Molecular conservation of estrogen-response associated with cell cycle regulation, hormonal carcinogenesis and cancer in zebrafish and human cancer cell lines
1 Genome Institute of Singapore, #02-01Genome, 60 Biopolis Street, 138672, Singapore
2 Department of Biological Sciences, National University of Singapore, 14 Science Drive 4, 117543, Singapore
3 Department of Microbiology and Molecular Biology, Brigham Young University, 753 WIDB, Provo, UT 84602, USA
4 NUS Environmental Research Institute (NERI), TL #02-02, Engineering Drive 1, 117411, Singapore
5 Center for Nuclear Receptors and Cell Signaling, Department of Biology and Biochemistry, University of Houston, 3013 Science & Engineering Research Center, Houston, TX 77204, USA
BMC Medical Genomics 2011, 4:41 doi:10.1186/1755-8794-4-41Published: 16 May 2011
The zebrafish is recognized as a versatile cancer and drug screening model. However, it is not known whether the estrogen-responsive genes and signaling pathways that are involved in estrogen-dependent carcinogenesis and human cancer are operating in zebrafish. In order to determine the potential of zebrafish model for estrogen-related cancer research, we investigated the molecular conservation of estrogen responses operating in both zebrafish and human cancer cell lines.

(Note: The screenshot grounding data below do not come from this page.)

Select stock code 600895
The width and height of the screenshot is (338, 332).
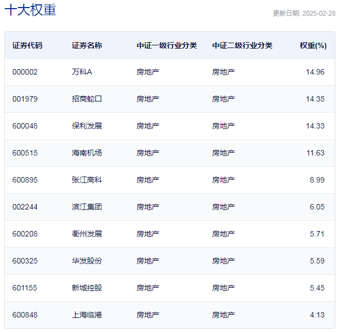tap(25, 180)
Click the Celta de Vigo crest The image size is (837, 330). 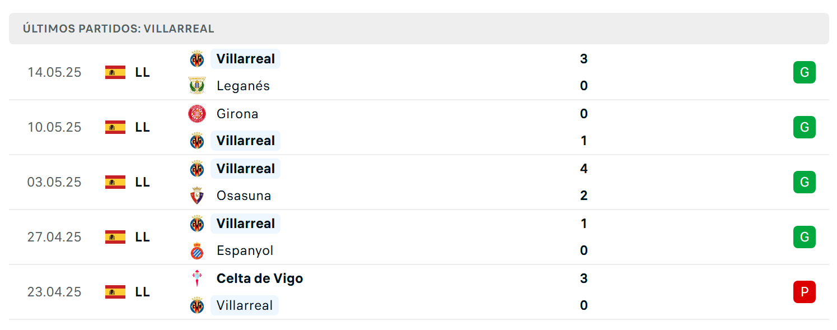(197, 278)
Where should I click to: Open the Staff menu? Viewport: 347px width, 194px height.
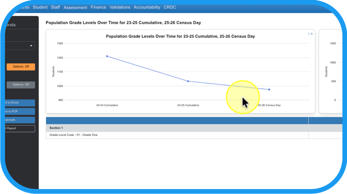[x=55, y=7]
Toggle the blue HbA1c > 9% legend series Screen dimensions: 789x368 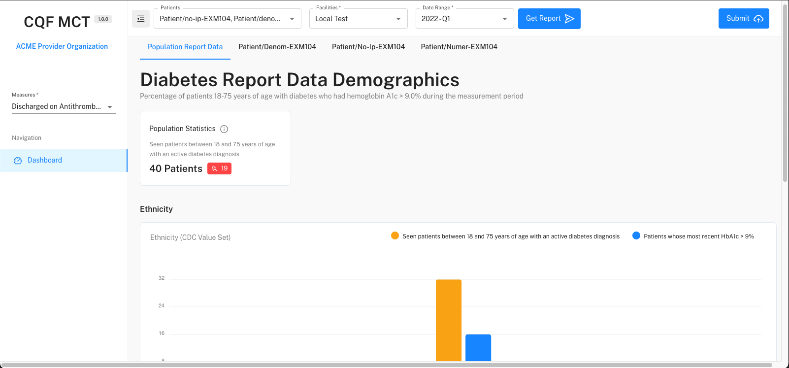(636, 236)
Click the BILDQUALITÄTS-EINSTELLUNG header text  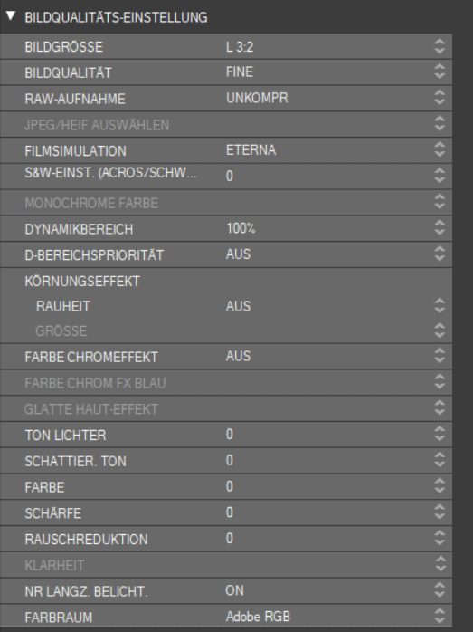point(116,17)
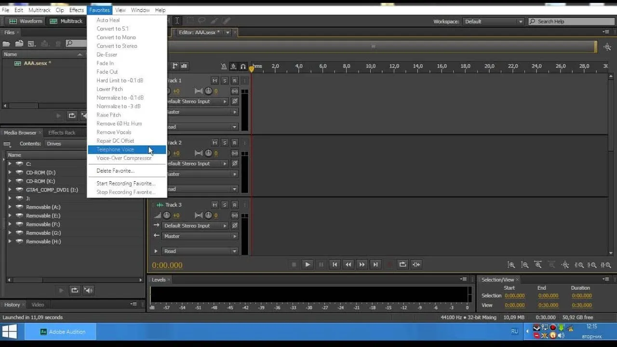Click the Skip Selection transport icon
The width and height of the screenshot is (617, 347).
(x=416, y=265)

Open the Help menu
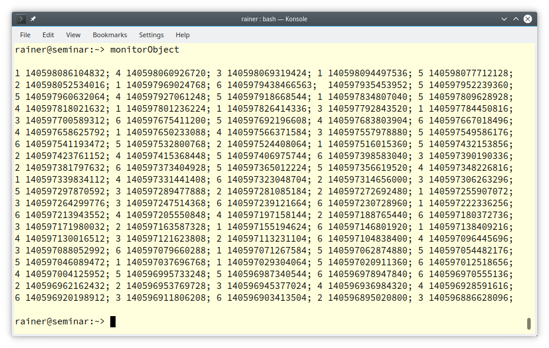183,35
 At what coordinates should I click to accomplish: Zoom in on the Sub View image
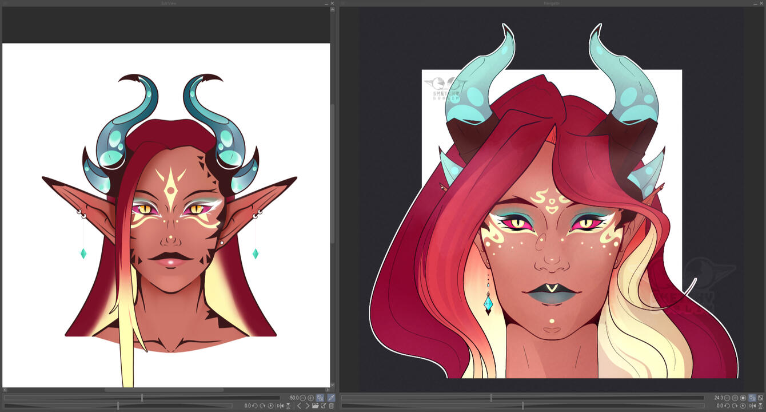[311, 398]
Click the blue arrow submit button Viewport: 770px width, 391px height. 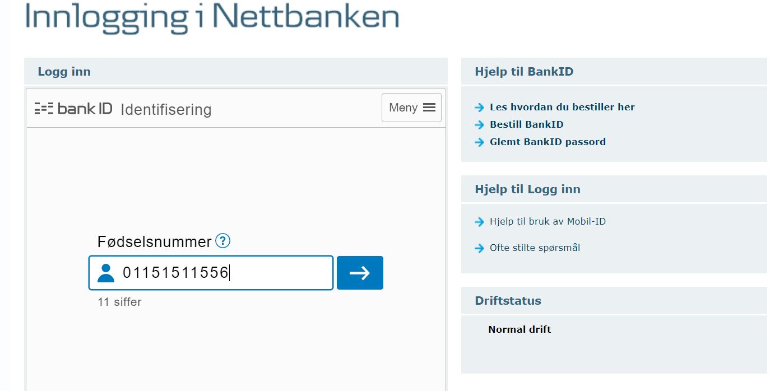click(360, 273)
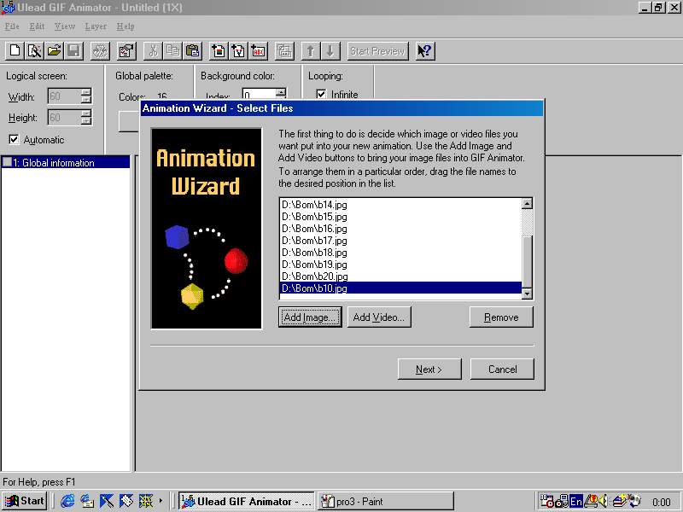Screen dimensions: 683x512
Task: Click the New file toolbar icon
Action: pos(15,51)
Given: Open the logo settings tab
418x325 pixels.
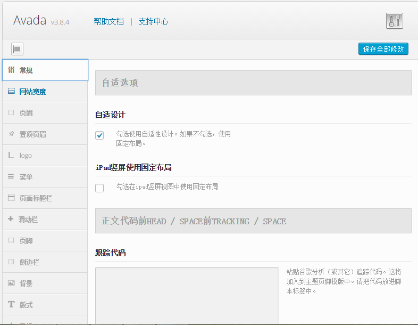Looking at the screenshot, I should coord(26,156).
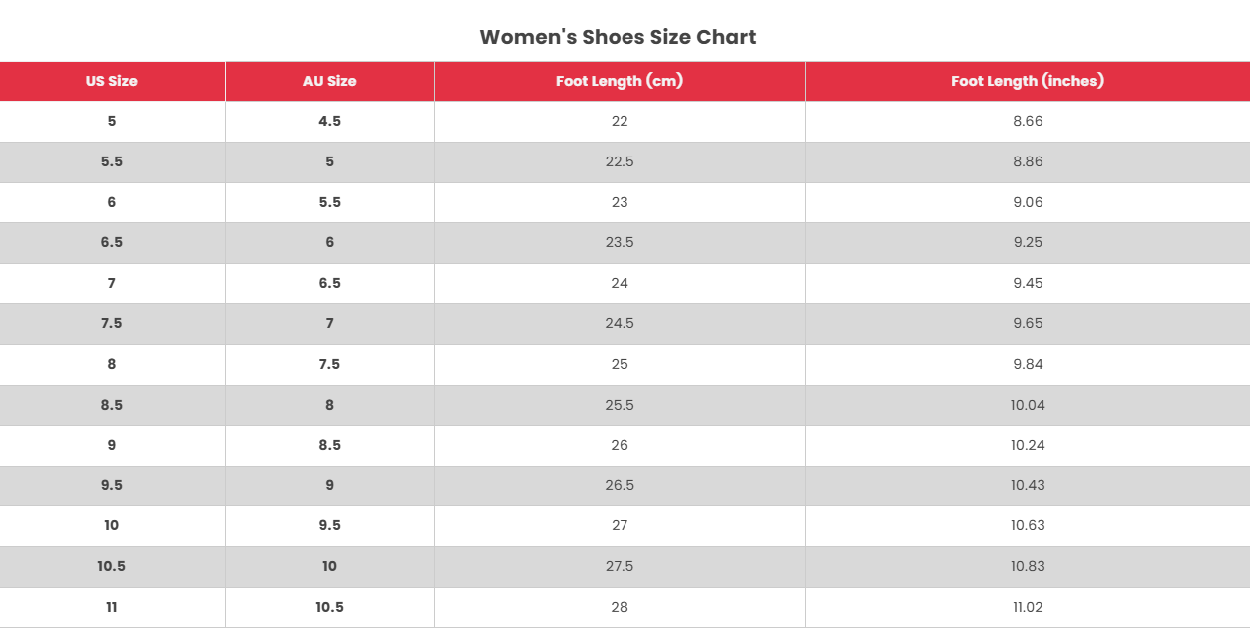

Microarray experiment was performed on zebrafish exposed to estrogen (17β-estradiol; a classified carcinogen) and an anti-estrogen (ICI 182,780). Zebrafish estrogen-responsive genes sensitive to both estrogen and anti-estrogen were identified and validated using real-time PCR. Human homolog mapping and knowledge-based data mining were performed on zebrafish estrogen responsive genes followed by estrogen receptor binding site analysis and comparative transcriptome analysis with estrogen-responsive human cancer cell lines (MCF7, T47D and Ishikawa).
Our transcriptome analysis captured multiple estrogen-responsive genes and signaling pathways that increased cell proliferation, promoted DNA damage and genome instability, and decreased tumor suppressing effects, suggesting a common mechanism for estrogen-induced carcinogenesis. Comparative analysis revealed a core set of conserved estrogen-responsive genes that demonstrate enrichment of estrogen receptor binding sites and cell cycle signaling pathways. Knowledge-based and network analysis led us to propose that the mechanism involving estrogen-activated estrogen receptor mediated down-regulation of human homolog HES1 followed by up-regulation cell cycle-related genes (human homologs E2F4, CDK2, CCNA, CCNB, CCNE), is highly conserved, and this mechanism may involve novel crosstalk with basal AHR. We also identified mitotic roles of polo-like kinase as a conserved signaling pathway with multiple entry points for estrogen regulation.
The findings demonstrate the use of zebrafish for characterizing estrogen-like environmental carcinogens and anti-estrogen drug screening. From an evolutionary perspective, our findings suggest that estrogen regulation of cell cycle is perhaps one of the earliest forms of steroidal-receptor controlled cellular processes. Our study provides first evidence of molecular conservation of estrogen-responsiveness between zebrafish and human cancer cell lines, hence demonstrating the potential of zebrafish for estrogen-related cancer research.